Anyone who traded exclusively through a decentralized exchange like Uniswap or used a self-custody wallet without touching a centralized platform will not have a 1099-DA filed on their behalf. But this does not mean those transactions are invisible or exempt. The obligation to report gains and losses on your return applies regardless of whether a broker files a form. The IRS can still pursue unreported DeFi income through other channels, including blockchain analytics firms it has contracted with since at least 2020.
The detection gap between centralized and decentralized activity is real for the moment, but it would be a mistake to treat it as permanent. The regulatory direction is clear, even if the timeline is not.

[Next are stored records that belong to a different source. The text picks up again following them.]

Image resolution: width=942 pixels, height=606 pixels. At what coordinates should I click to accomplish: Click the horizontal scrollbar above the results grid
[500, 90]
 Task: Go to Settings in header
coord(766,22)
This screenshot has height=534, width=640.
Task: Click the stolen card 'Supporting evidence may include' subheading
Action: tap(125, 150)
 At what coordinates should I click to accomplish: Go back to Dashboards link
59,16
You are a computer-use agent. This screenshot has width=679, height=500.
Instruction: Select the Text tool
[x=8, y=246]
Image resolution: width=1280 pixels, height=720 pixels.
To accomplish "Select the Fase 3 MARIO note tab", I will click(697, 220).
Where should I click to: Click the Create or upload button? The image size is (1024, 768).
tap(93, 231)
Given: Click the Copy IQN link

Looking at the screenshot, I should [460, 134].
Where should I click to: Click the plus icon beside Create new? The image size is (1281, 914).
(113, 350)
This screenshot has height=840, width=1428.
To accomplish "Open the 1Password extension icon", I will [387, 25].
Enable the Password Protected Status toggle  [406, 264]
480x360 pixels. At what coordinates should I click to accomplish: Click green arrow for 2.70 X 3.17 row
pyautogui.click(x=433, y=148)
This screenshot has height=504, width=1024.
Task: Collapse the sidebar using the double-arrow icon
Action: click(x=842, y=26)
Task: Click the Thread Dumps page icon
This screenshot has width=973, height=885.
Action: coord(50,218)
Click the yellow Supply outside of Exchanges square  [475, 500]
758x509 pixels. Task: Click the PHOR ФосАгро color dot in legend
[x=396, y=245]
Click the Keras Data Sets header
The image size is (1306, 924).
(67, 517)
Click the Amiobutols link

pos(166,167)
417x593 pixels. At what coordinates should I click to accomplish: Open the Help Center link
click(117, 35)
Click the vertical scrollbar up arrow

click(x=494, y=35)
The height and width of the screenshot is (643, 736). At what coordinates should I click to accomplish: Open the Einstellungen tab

What crypto holders should do before filing
Tax practitioners are advising clients to take several concrete steps ahead of filing 2025 returns:
- Download transaction histories from every exchange used in 2025. Most platforms offer CSV exports that include dates, amounts, and transaction types. Do this now; exchanges have been known to limit historical data access after account closures or platform changes.
- Reconstruct cost basis carefully. If you transferred assets between wallets or exchanges before selling, the receiving platform may not know your original purchase price. Third-party portfolio trackers like CoinTracker or Koinly can help consolidate records across platforms.
- Compare your records against any 1099-DA received. If the form shows proceeds that differ from your own calculations, resolve the discrepancy before filing rather than after a CP2000 notice arrives.
- Keep documentation accessible for at least three years. If the IRS questions your reported basis, you will need to substantiate it with exchange records, blockchain transaction hashes, or other evidence. A CP2000 notice typically gives 30 days to respond.
Penalties for underreporting can reach 20% of the underpayment under the accuracy-related penalty provisions of IRC Section 6662, on top of the additional tax owed plus interest. Demonstrating reasonable cause and good faith, anchored by thorough record-keeping, is the primary defense.
The 2025 filing season is the IRS’s proof of concept
For years, crypto operated in a reporting gray zone. Taxpayers were legally required to disclose their gains, but the IRS had no systematic way to verify whether they did. That asymmetry is over for anyone who used a centralized exchange.
The 2025 tax year is effectively a pilot run for the full system. Proceeds reporting is live. Automated matching is active. AI-driven compliance tools are more numerous than ever. Basis reporting, the piece that would let the system distinguish between a real discrepancy and a data gap, arrives next year.
For crypto holders who kept clean records, the new architecture should be manageable, if slightly more paperwork-intensive. For those who did not, the window to reconstruct your transaction history and get ahead of a CP2000 notice is closing. The IRS does not need to audit you individually anymore. It just needs your 1099-DA to not match your return.